In Gaucher disease, glucocerebroside, which is a type of fatty substance, accumulates in cells and does not get broken down by lysosomes, cellular structures that break down molecules. People with Gaucher disease consequently have fatigue, bruising, anemia, and enlarged organs, among other symptoms. The disease is caused by mutations in the GBA1 gene and it is considered a significant risk factor for Parkinson’s. Neuroinflammation is found in some forms of Gaucher disease.
Dr. Elma Aflaki, PhD, made stem cells from the skin cells of Gaucher patients, including those with and without Parkinson’s disease. She then used a special procedure known to turn the stem cells into neurons, the information-processing cells of the nervous system.
The scientists found that neurons from people with both Gaucher and Parkinson’s disease had high levels of alpha-synuclein, the toxic protein that is already known to cause damage in Parkinson’s.
In the next step of the research, Dr. Wei Zheng identified the molecule NCGC607, which can act on glucocerebroside. In the patients’ stem-cells-turned-into-neurons, NCGC607 reduced both glucocerebroside and alpha-synuclein, showing promise for treatments for both Gaucher and Parkinson’s disease.

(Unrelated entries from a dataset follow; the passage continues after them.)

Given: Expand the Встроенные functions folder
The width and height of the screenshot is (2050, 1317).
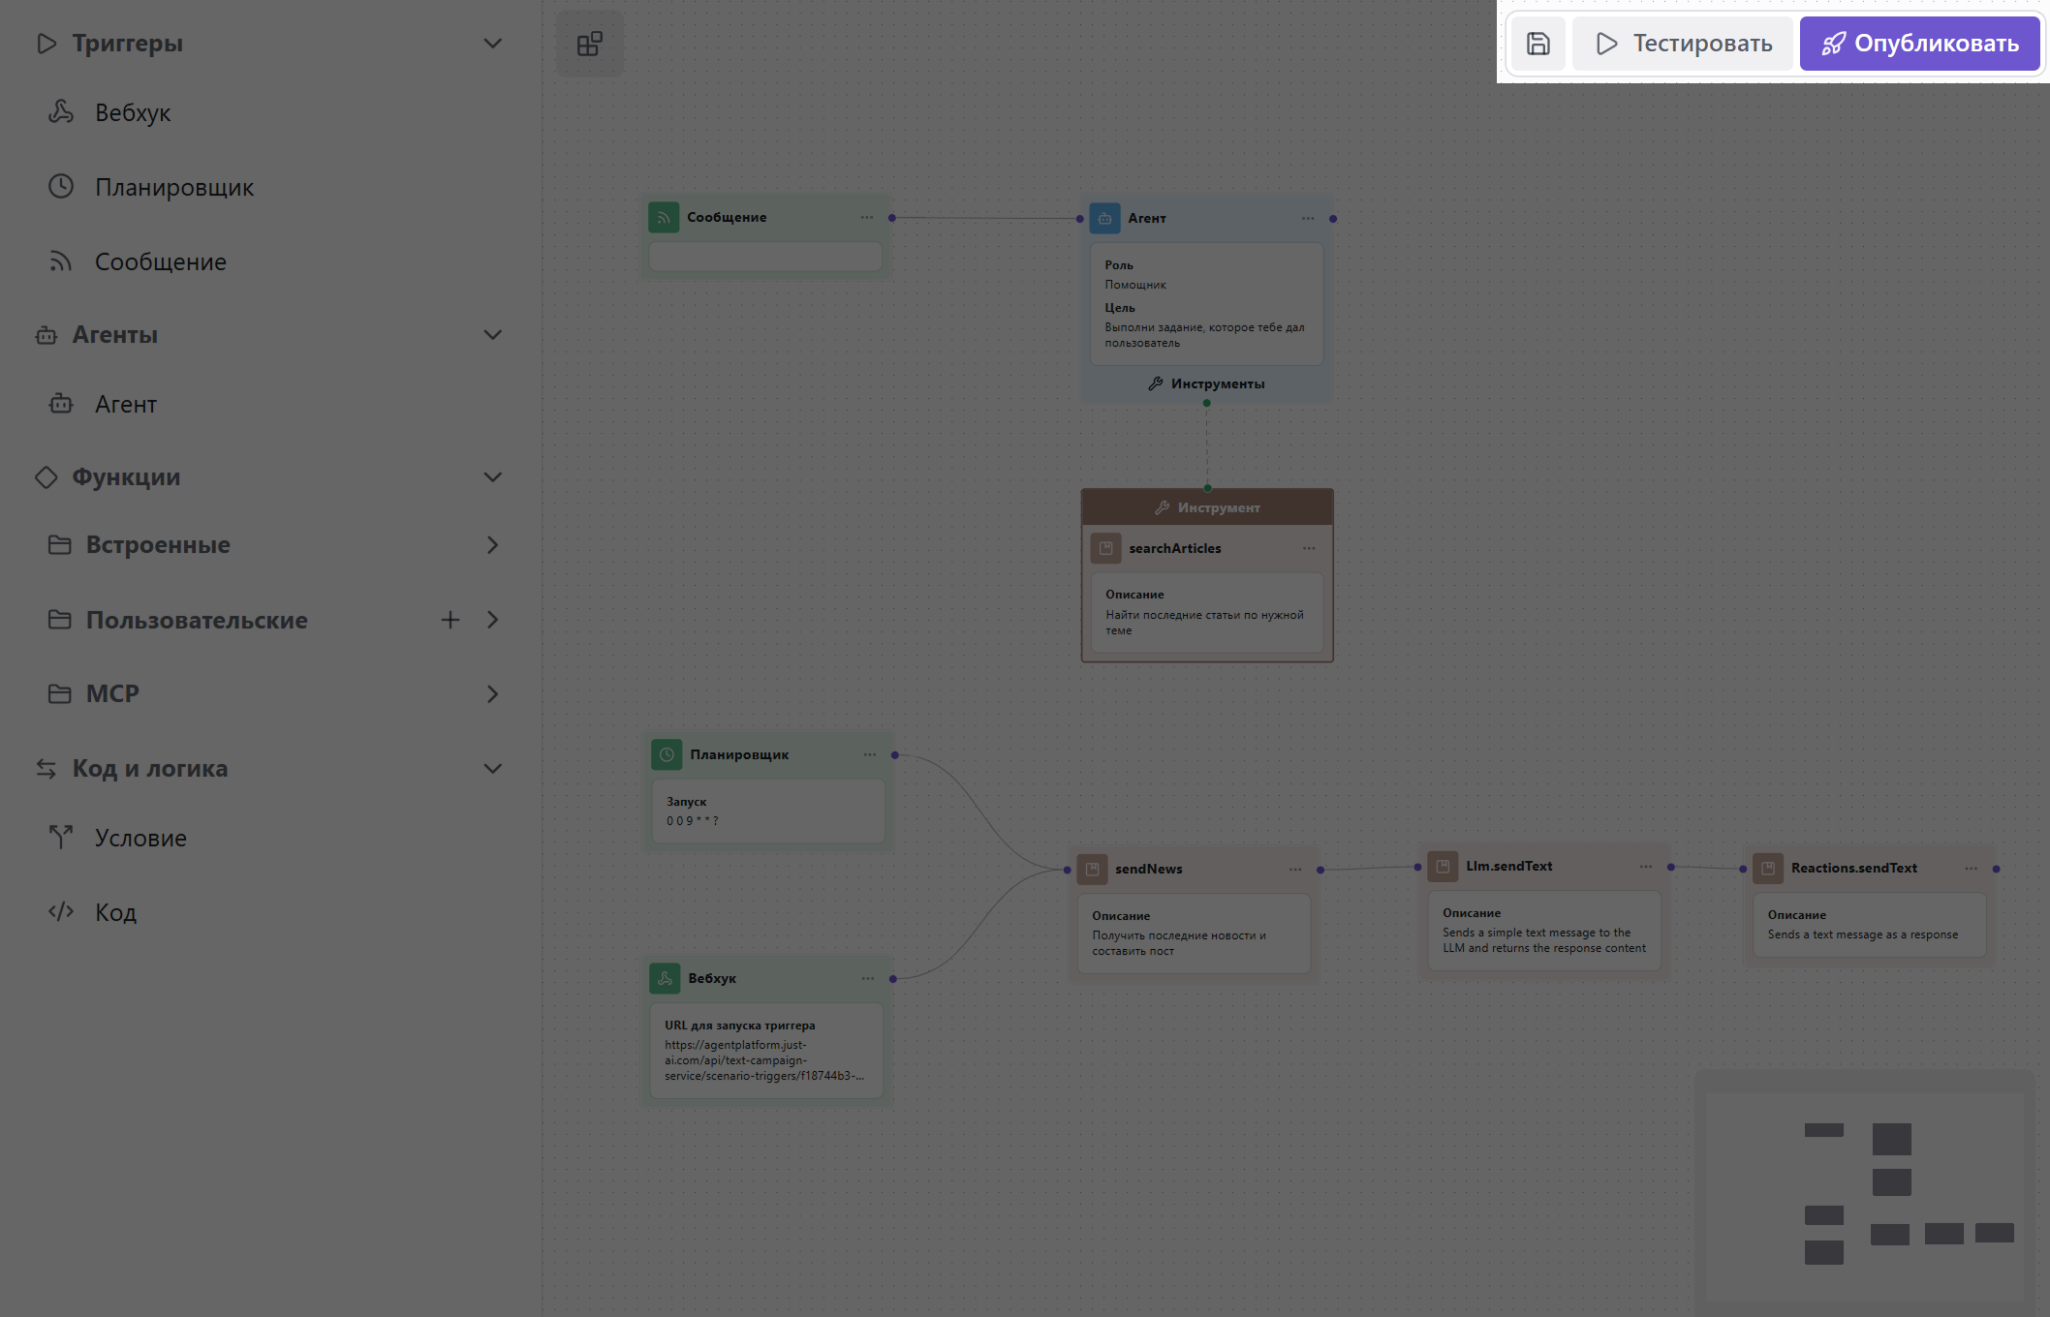Looking at the screenshot, I should click(492, 545).
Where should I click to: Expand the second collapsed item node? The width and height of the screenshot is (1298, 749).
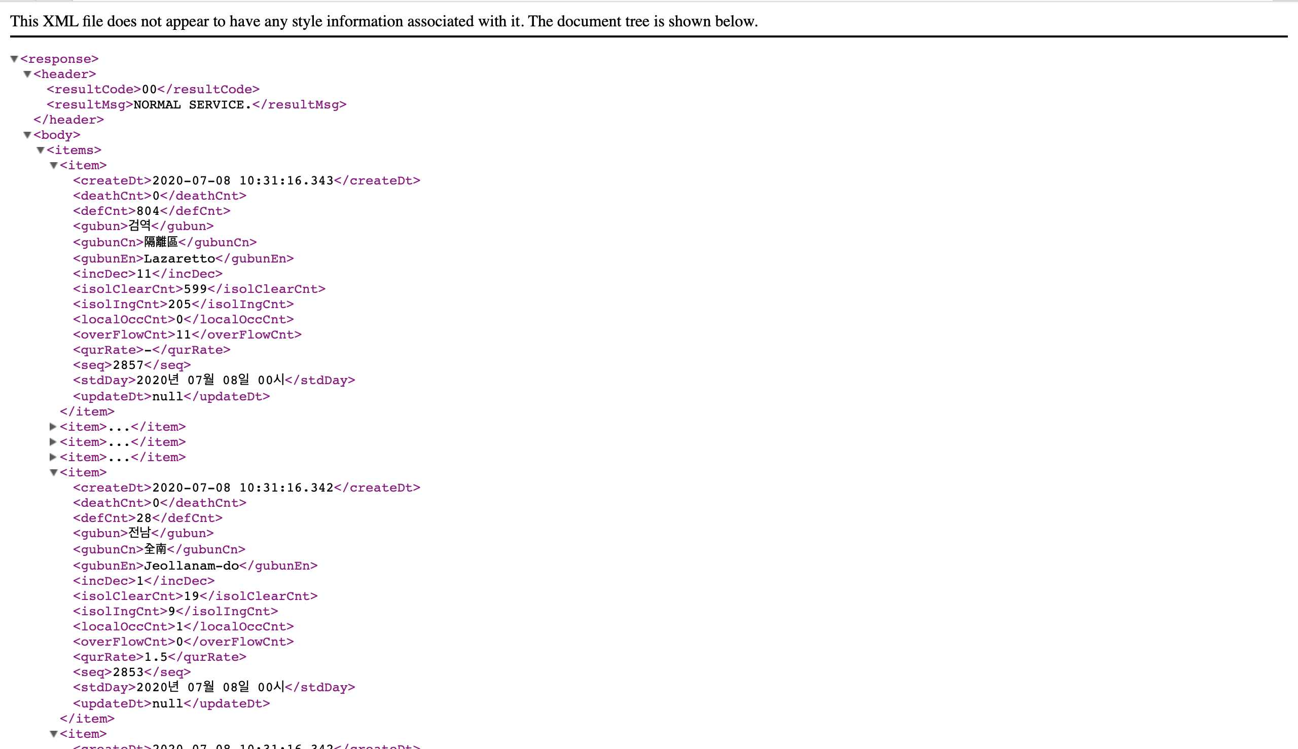(53, 442)
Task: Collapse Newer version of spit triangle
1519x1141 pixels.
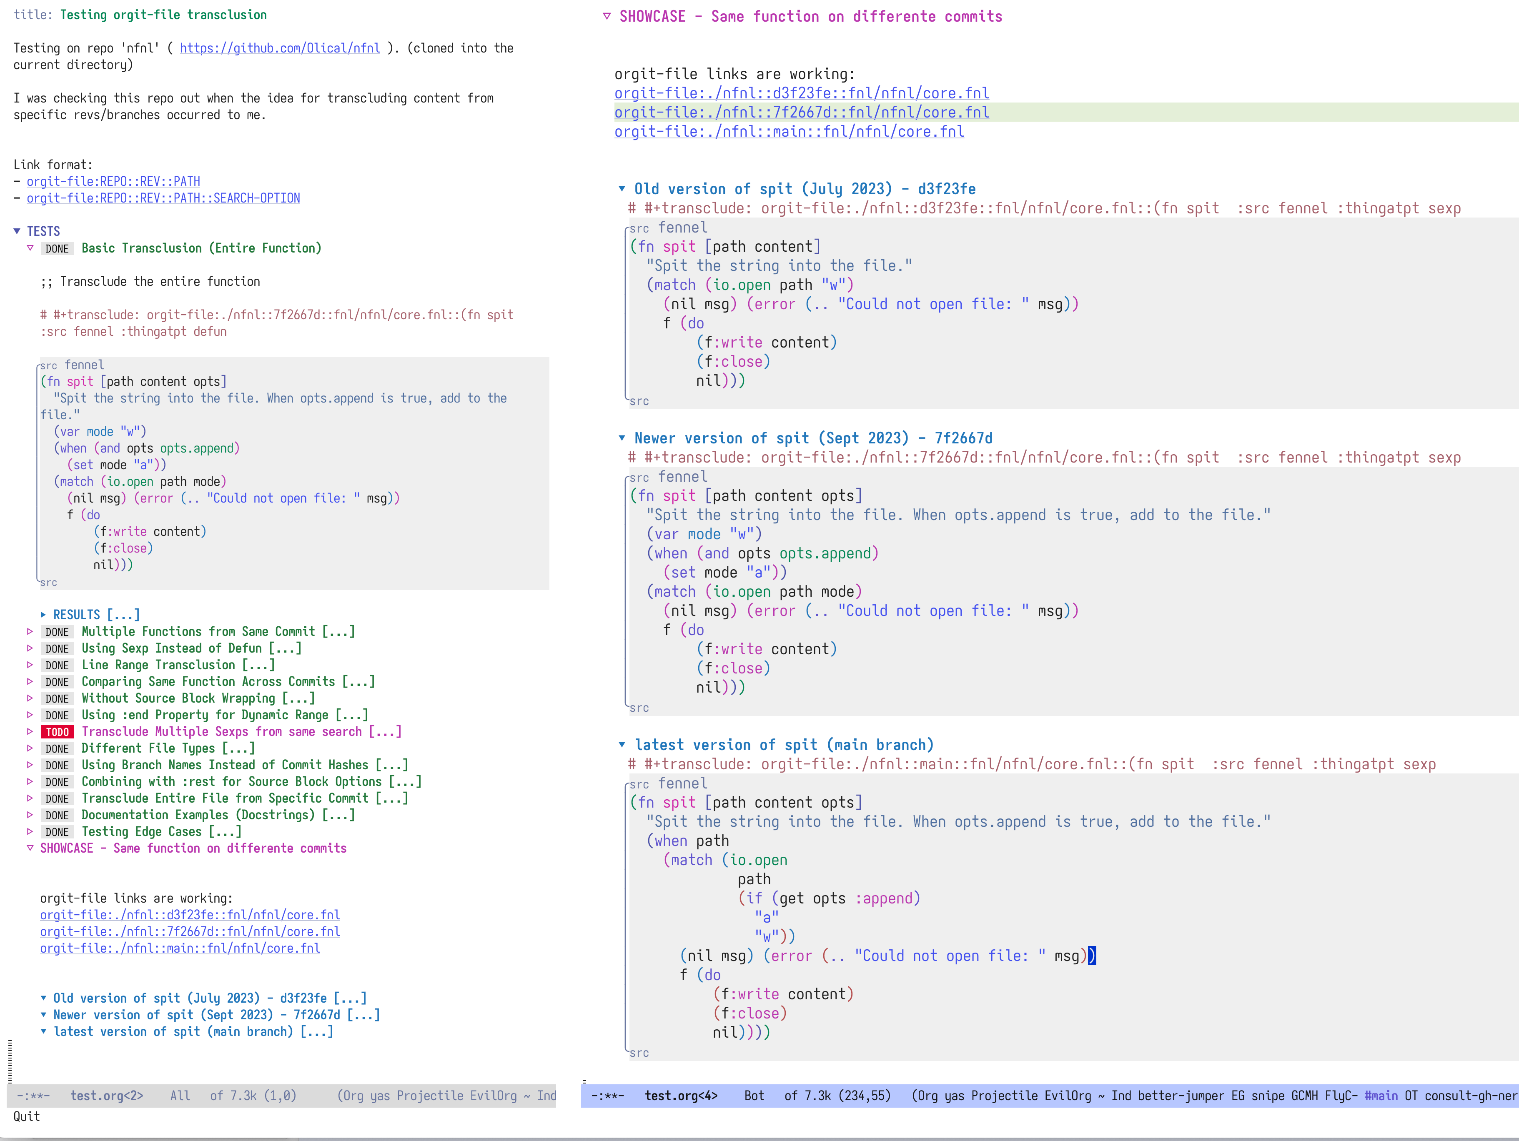Action: point(621,438)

The researchers will continue to study NCGC607 to see if it can be turned into a drug that can be given to humans.
“Until now, drugs used to treat Gaucher disease have not been able to enter the brain and reach those neurons that are affected in the most severe forms of Gaucher disease or in Parkinson’s disease,” Dr. Ellen Sidransky, MD, senior investigator of the NIH’s National Human Genome Research Institute (NHGRI), said in a news release.
“It’s really exciting to have found a molecule that theoretically could be widely available to treat people with these diseases. However, there’s a long distance between identifying this molecule and having an approved drug,” she said. Sidransky has researched Gaucher disease for 28 years. In 2001 she found that Gaucher disease and Parkinson’s disease are related conditions.
“This research constitutes a major advance,” added Dr. Daniel Kastner, MD, PhD, NHGRI scientific director and director of the institute’s Division of Intramural Research. “It demonstrates how insights from a rare disorder such as Gaucher disease can have direct relevance to the treatment of common disorders like Parkinson’s disease.”